[Data]

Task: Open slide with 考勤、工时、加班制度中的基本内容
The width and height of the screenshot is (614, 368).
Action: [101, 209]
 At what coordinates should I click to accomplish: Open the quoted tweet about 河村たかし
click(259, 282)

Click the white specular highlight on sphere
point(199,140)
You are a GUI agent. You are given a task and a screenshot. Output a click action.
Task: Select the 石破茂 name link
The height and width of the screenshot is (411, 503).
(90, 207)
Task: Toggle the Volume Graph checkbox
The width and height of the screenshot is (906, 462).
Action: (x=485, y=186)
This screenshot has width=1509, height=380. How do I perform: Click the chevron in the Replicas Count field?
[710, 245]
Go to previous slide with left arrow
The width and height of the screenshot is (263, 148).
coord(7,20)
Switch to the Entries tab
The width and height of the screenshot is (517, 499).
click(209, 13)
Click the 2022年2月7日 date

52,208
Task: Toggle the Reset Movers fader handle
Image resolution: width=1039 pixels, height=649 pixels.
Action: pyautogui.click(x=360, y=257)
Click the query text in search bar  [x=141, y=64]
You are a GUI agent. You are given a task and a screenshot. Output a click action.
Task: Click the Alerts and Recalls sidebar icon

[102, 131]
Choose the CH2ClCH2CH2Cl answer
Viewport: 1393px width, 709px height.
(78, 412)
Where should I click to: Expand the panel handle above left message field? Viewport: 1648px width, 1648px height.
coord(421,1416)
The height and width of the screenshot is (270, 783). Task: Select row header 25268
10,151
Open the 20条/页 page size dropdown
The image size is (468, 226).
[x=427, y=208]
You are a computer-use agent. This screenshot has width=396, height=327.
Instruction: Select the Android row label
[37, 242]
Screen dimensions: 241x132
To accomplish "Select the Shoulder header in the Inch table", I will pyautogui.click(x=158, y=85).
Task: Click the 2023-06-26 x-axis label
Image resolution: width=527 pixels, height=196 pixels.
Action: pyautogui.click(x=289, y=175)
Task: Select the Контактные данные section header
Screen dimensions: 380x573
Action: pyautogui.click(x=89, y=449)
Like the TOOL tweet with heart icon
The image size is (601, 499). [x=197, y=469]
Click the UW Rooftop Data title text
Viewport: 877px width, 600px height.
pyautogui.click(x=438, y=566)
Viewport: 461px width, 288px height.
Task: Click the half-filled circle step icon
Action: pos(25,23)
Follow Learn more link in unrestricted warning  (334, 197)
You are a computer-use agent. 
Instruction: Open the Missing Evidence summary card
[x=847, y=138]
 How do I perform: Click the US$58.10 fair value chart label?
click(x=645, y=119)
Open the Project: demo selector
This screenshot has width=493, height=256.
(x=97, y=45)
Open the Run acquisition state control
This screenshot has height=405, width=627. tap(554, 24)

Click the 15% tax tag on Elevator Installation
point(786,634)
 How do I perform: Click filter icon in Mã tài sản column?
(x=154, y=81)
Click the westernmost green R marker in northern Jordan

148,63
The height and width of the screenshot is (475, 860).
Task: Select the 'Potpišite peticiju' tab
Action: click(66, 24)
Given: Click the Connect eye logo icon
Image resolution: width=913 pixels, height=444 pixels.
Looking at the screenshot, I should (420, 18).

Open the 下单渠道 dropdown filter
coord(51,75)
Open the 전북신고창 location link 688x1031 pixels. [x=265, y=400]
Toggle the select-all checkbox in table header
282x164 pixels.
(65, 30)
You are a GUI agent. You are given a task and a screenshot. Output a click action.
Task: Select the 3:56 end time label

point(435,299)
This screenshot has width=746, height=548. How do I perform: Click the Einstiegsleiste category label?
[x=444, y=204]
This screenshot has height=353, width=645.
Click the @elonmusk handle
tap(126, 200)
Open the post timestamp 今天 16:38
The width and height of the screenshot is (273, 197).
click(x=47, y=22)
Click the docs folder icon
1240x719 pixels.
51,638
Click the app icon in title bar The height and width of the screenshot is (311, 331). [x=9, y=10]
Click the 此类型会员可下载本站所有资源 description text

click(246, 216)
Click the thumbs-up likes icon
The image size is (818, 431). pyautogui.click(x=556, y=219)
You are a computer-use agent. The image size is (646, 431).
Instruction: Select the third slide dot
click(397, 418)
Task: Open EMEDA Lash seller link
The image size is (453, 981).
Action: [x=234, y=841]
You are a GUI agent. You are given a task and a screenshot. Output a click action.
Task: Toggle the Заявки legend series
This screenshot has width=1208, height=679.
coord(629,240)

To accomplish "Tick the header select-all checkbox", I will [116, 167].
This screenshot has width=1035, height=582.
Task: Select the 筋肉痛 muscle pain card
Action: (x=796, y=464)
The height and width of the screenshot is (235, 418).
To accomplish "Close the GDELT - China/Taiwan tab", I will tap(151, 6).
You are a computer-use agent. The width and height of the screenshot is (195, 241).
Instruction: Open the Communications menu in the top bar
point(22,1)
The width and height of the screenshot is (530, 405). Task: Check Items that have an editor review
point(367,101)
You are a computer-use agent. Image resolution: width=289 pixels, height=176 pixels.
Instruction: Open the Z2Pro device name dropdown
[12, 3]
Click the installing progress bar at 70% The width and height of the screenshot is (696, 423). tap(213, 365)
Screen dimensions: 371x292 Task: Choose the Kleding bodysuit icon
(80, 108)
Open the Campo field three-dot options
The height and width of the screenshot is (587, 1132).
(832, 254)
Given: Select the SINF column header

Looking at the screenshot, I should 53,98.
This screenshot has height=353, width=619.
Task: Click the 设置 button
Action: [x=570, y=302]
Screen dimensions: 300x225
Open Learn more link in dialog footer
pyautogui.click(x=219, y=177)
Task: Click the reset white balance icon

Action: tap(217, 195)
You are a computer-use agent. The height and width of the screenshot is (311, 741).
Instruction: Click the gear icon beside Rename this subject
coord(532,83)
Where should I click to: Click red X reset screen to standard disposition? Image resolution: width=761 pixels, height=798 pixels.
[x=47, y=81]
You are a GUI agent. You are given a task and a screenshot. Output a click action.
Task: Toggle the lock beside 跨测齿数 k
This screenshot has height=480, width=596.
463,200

[/Data]

#### Task requirements
Looking at the listing above, count the lines that contain "Toggle" and give nothing but the number.

#### Solution to the exercise
5